BA pushes for 'mixed mode' at Heathrow
British Airways has urged the airports operator BAA to support the simultaneous use of both Heathrow runways for take-offs and landings - referred to as mixed mode - the Telegraph newspaper reports. The airline claims the introduction of mixed mode operations would raise capacity by 15 percent and cut pollution.
At present, runways alternate their operations as a result of an agreement dating back to the 1950s to protect the residents of Cranford, east of the northern end of the runway, from excessive noise. In a progress report on the 2003 Aviation White Paper, the Government said yesterday that it would consult next year on mixed mode at Heathrow.

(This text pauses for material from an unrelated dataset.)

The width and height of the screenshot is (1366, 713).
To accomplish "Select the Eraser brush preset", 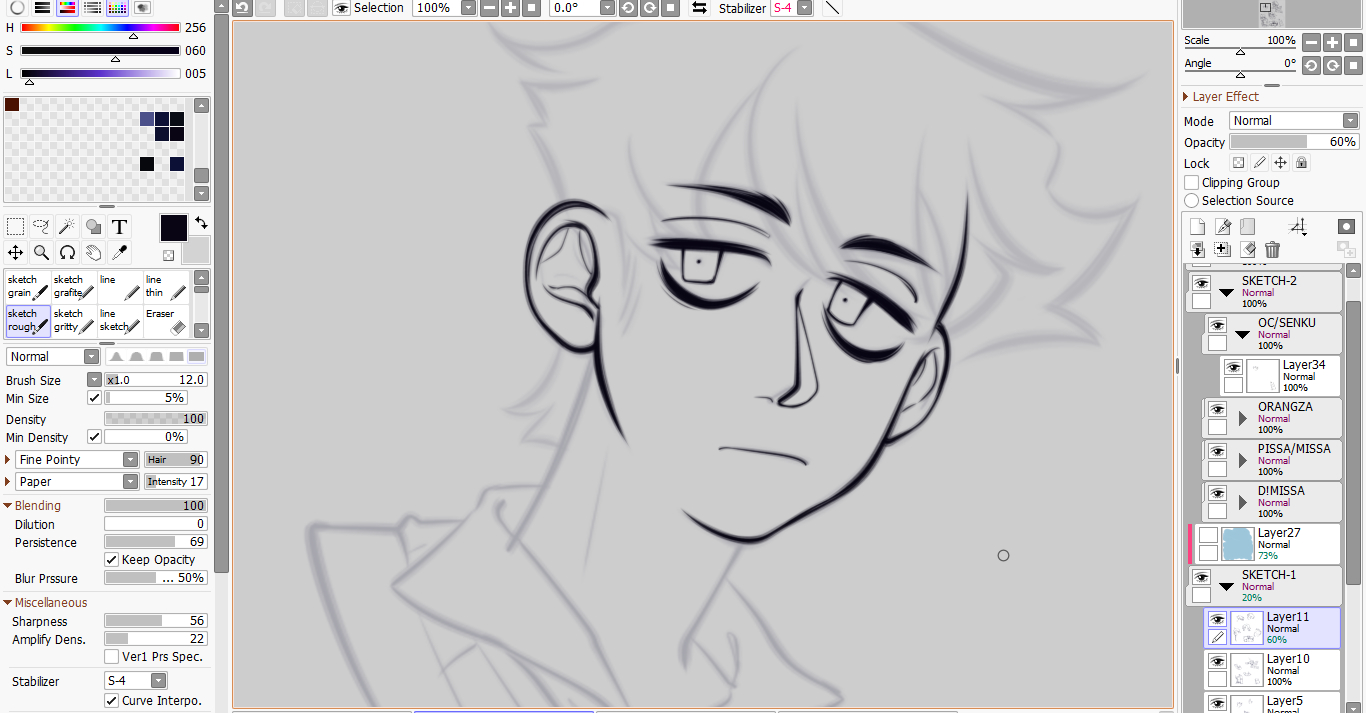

Willie Walsh, the BA chief executive, said introducing mixed mode could raise the current limit on aircraft movements from 480,000 a year to 520,000 - 550,000, and reduce the emissions from planes as they wait to land. He said reducing such queuing would cut emissions from BA aircraft alone by 76,000 tonnes of CO2 annually, which was 'equivalent to the emissions from 150 round trips to New York'.
Walsh said the Cranford Agreement was out of date because planes were now much quieter, though residents and environmental groups are expected to oppose mixed mode. He belives BAA has been far too slow to make the case for such operations.
'I don't think they have been as active as they should have been. I will be meeting with Stephen Nelson [BAA chief executive] and seeking assurances from him that they will be championing mixed mode,' he said.
Mr Walsh also welcomed the Government's reiteration that it still planned a third short runway at Heathrow, if it could satisfy noise and pollution criteria, and urged that this take priority over a second runway at Stansted.